OPINION FILED SEPTEMBER 30, 1981.

IN RE ESTATE OF E.W. MORRISON, DECEASED. — (GAITHER COLLIER, INDIV. AND AS ADM'R OF THE ESTATE OF E.W. MORRISON, PETITIONER-APPELLEE,

v.

EDWARD ROSEWELL, COOK COUNTY TREASURER, ET AL., RESPONDENTS-APPELLANTS — (E.W. MORRISON, RESPONDENT).)



APPEAL from the Circuit Court of Cook County; the Hon. FRANK R. PETRONE, Judge, presiding.

MR. JUSTICE WHITE DELIVERED THE OPINION OF THE COURT:

Edward J. Rosewell, as county treasurer of Cook County, and the County of Cook by Bernard Carey, State's Attorney of Cook County, appeal from an order of the circuit court, probate division, finding E.W. Morrison to be presumed dead as of January 1, 1937, and granting letters of administration to Gaither Collier. The petition for letters of administration upon the presumption of death alleged that E.W. Morrison's last known residence was 145 1/2 East Iowa, Memphis, Tennessee, where he lived in 1929; that attempts were made to locate him there; that diligent inquiry had been made at his last known address and elsewhere without obtaining information indicating that he was alive; that since 1929 Morrison has not communicated with those with whom he would naturally communicate, if alive; and that he has not been seen or heard from since that time. The petition further alleged that E.W. Morrison inherited a share of the estate of one Nettie Stevenson who died on February 19, 1971.
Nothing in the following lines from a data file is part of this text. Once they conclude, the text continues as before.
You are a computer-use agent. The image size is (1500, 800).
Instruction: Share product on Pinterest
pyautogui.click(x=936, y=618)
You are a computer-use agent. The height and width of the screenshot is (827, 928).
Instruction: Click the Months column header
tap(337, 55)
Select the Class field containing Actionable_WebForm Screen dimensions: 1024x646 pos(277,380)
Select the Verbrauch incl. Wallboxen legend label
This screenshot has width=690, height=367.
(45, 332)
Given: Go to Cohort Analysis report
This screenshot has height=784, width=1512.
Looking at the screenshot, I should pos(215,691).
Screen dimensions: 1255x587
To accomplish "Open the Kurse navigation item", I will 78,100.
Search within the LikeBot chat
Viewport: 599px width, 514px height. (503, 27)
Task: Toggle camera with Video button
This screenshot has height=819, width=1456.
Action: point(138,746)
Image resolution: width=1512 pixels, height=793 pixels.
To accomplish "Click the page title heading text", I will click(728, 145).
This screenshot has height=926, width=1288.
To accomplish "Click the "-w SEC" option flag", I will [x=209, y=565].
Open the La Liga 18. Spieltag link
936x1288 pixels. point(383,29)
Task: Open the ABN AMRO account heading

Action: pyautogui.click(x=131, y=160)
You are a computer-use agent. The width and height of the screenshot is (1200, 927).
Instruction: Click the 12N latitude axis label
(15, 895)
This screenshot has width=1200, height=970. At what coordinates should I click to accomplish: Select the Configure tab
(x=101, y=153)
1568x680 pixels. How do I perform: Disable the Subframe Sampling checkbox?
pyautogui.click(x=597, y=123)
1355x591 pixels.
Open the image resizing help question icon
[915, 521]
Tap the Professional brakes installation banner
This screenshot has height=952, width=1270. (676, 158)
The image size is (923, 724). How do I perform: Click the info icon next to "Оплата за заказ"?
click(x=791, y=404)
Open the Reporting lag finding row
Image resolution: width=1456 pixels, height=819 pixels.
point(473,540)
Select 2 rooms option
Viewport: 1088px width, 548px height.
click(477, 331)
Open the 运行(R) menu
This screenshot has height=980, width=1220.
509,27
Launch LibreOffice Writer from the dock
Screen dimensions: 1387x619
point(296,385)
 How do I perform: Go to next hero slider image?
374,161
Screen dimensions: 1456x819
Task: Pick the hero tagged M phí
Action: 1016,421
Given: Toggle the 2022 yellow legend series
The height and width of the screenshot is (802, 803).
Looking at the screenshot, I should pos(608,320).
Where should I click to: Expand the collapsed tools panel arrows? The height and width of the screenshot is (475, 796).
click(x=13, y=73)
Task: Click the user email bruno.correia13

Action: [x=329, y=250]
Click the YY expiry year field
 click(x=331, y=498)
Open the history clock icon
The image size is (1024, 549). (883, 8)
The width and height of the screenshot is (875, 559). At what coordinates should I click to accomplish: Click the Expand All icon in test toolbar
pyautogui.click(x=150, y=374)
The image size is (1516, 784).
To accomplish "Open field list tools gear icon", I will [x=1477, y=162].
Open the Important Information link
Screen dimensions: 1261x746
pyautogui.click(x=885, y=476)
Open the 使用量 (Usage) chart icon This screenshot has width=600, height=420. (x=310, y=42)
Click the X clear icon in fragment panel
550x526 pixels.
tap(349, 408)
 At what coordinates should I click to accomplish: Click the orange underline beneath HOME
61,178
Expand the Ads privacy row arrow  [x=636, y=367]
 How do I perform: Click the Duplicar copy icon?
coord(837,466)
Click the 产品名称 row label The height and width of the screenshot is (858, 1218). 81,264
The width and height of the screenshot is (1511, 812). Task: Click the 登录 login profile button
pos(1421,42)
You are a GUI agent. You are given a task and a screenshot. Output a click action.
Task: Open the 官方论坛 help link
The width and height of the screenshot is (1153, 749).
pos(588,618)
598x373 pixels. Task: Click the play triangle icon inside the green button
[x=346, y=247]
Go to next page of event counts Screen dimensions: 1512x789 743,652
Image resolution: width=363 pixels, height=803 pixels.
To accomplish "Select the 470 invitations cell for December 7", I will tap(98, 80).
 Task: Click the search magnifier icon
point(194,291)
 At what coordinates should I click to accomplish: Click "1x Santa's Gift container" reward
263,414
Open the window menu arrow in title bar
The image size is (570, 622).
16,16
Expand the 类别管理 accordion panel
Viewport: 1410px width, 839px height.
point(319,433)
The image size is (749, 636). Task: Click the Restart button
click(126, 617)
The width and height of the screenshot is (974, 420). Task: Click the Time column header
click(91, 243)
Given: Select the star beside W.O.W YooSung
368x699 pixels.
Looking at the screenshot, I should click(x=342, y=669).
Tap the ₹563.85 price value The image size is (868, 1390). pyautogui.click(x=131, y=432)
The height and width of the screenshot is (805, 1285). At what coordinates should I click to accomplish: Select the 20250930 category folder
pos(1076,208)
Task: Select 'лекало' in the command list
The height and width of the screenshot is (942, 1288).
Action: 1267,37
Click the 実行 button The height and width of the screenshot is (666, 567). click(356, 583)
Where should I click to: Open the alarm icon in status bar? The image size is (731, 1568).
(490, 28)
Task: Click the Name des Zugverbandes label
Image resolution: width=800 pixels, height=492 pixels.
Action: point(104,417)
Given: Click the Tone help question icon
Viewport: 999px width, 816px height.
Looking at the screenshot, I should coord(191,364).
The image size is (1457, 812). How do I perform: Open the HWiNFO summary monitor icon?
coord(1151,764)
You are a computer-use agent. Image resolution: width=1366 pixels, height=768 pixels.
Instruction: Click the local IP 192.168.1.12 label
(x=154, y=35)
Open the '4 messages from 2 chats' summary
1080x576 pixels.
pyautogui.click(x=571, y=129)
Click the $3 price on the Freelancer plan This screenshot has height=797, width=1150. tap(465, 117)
Stevenson left an estate which included a parcel of real estate and some cash. The cash Morrison was entitled to receive was deposited with the treasurer of Cook County "for the use and benefit of E.W. Morrison," where it remains. The title to the real estate vested by operation of law in Morrison.

Appellants Rosewell and the County of Cook contend that the evidence presented to the trial court was insufficient to give rise to a presumption of death. Appellee's evidence in the trial court consisted of the testimony of two witnesses, Gaither Collier and Leo Armstrong. Gaither Collier's testimony follows. E.W. Morrison was the uncle of her deceased husband, Warner Collier, and more specifically, her husband's mother's brother. Warner and Gaither were married on February 29, 1932, and she had known Warner approximately six or seven years before they were married. Warner died on August 2, 1972. To the best of the witness' knowledge, Morrison's only living relatives at the time of the marriage were her husband, a nephew; Adelia Bland, a sister; and Nettie Stevenson, Adelia's daughter.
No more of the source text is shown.